# [Stored records]
────
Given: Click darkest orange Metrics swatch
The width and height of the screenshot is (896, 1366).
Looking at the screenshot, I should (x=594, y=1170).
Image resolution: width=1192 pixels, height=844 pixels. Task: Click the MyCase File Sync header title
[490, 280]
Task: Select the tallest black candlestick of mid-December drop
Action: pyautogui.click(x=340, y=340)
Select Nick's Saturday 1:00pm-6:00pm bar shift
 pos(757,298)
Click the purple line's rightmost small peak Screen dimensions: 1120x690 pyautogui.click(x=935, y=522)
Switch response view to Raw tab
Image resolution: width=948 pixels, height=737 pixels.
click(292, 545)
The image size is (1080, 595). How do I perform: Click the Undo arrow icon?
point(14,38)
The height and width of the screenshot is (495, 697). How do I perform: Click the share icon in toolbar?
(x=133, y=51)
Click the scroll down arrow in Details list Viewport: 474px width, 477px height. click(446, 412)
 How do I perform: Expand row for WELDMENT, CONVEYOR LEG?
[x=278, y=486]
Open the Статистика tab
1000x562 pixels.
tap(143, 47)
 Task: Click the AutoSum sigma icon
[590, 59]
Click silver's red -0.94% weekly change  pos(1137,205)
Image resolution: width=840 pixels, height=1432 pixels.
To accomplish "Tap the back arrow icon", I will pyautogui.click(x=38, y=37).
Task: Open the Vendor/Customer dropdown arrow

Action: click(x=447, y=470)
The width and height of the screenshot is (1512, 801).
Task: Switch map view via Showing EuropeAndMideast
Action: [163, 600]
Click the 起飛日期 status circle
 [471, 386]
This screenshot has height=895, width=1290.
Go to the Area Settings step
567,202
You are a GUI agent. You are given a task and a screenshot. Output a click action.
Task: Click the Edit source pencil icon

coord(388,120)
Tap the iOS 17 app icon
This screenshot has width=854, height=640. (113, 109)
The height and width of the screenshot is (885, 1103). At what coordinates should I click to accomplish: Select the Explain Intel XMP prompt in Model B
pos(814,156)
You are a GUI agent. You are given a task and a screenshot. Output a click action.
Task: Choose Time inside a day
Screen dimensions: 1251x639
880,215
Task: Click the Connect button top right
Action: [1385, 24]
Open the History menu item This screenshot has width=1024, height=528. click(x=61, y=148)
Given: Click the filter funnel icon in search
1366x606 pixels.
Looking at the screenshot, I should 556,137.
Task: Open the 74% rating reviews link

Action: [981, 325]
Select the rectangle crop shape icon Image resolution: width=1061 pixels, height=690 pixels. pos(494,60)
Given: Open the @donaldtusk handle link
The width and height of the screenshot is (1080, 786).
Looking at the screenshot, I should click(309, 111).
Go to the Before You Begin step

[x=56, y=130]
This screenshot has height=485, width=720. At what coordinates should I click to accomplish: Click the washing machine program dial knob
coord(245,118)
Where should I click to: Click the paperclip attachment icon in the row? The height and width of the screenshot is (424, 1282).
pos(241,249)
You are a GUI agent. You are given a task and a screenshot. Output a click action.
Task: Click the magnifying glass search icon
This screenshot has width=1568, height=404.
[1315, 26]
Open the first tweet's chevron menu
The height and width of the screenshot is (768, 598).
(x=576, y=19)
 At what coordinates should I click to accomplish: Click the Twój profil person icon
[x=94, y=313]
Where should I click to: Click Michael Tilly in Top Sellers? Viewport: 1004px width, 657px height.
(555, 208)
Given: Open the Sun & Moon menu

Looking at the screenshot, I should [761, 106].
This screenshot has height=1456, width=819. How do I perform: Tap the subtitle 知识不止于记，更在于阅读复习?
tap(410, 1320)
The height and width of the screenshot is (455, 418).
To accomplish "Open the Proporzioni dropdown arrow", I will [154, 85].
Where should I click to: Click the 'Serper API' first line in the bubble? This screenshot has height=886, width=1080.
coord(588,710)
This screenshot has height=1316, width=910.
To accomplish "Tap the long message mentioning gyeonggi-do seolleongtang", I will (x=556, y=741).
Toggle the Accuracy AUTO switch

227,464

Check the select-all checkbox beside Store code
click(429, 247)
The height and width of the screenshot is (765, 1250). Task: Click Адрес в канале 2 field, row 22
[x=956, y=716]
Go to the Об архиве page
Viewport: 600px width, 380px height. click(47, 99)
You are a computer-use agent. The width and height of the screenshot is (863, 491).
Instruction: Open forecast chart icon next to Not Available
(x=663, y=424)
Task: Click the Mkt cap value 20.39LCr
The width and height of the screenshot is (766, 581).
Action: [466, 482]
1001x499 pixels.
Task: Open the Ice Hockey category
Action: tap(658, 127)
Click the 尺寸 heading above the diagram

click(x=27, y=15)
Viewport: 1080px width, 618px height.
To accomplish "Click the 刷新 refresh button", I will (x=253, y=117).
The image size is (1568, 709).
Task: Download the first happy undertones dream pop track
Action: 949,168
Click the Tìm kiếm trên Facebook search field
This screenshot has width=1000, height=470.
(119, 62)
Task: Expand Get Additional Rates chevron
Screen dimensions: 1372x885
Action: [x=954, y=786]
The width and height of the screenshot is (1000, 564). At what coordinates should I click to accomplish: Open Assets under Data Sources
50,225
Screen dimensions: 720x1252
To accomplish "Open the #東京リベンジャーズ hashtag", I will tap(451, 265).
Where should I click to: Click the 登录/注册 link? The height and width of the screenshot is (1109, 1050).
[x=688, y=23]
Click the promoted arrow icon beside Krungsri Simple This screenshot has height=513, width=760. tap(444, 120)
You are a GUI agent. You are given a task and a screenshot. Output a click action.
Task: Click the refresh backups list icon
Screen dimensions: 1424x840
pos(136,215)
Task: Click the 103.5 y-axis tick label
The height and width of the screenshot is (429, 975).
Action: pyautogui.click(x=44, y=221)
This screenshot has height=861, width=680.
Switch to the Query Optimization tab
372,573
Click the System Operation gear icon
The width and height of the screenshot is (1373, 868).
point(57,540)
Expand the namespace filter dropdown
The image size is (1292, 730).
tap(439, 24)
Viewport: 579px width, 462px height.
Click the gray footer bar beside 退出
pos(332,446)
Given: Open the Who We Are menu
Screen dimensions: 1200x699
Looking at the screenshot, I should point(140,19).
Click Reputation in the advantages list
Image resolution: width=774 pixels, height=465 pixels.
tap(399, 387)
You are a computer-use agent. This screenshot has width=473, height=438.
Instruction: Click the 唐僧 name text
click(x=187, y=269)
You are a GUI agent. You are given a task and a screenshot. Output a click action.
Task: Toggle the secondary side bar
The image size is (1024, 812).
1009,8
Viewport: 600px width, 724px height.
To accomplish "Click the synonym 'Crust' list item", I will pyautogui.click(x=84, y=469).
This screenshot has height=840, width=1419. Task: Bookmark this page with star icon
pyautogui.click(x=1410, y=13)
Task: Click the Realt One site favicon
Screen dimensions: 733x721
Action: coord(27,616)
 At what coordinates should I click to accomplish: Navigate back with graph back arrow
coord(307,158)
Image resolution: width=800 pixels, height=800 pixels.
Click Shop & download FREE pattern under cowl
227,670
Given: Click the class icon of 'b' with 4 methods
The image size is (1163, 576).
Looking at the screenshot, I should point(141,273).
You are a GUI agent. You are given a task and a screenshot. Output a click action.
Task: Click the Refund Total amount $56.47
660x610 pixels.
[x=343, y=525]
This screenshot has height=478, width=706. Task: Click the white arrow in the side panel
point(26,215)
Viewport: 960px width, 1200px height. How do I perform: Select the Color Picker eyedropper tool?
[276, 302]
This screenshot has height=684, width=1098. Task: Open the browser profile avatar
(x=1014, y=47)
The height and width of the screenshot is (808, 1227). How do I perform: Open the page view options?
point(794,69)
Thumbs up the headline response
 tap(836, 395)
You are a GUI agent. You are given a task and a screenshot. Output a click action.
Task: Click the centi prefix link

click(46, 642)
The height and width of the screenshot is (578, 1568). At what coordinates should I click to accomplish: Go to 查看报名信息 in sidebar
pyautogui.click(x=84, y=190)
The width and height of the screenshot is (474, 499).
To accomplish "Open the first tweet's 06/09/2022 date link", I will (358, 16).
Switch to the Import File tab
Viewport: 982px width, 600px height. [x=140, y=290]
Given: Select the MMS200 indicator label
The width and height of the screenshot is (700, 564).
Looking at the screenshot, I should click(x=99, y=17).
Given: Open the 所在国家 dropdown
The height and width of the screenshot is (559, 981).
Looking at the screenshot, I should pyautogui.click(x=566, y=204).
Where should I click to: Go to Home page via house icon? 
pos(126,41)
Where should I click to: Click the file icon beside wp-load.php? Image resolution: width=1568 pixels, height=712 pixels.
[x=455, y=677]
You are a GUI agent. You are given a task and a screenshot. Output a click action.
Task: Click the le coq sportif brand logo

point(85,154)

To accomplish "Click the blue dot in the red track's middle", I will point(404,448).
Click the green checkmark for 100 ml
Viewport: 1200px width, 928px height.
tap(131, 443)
────
# [Work instructions]
Beginning with the line above that contains "Image resolution: width=1192", copy each line exactly up to and including the line that contains "This screenshot has height=895, width=1290.", and go no further.

# [Result of this task]
Image resolution: width=1192 pixels, height=844 pixels. Task: Click the MyCase File Sync header title
[490, 280]
Task: Select the tallest black candlestick of mid-December drop
Action: pyautogui.click(x=340, y=340)
Select Nick's Saturday 1:00pm-6:00pm bar shift
 pos(757,298)
Click the purple line's rightmost small peak Screen dimensions: 1120x690 pyautogui.click(x=935, y=522)
Switch response view to Raw tab
Image resolution: width=948 pixels, height=737 pixels.
click(292, 545)
The image size is (1080, 595). How do I perform: Click the Undo arrow icon?
point(14,38)
The height and width of the screenshot is (495, 697). How do I perform: Click the share icon in toolbar?
(x=133, y=51)
Click the scroll down arrow in Details list Viewport: 474px width, 477px height. click(446, 412)
 How do I perform: Expand row for WELDMENT, CONVEYOR LEG?
[x=278, y=486]
Open the Статистика tab
1000x562 pixels.
tap(143, 47)
 Task: Click the AutoSum sigma icon
[590, 59]
Click silver's red -0.94% weekly change  pos(1137,205)
Image resolution: width=840 pixels, height=1432 pixels.
To accomplish "Tap the back arrow icon", I will pyautogui.click(x=38, y=37).
Task: Open the Vendor/Customer dropdown arrow

Action: click(x=447, y=470)
The width and height of the screenshot is (1512, 801).
Task: Switch map view via Showing EuropeAndMideast
Action: [163, 600]
Click the 起飛日期 status circle
 [471, 386]
This screenshot has height=895, width=1290.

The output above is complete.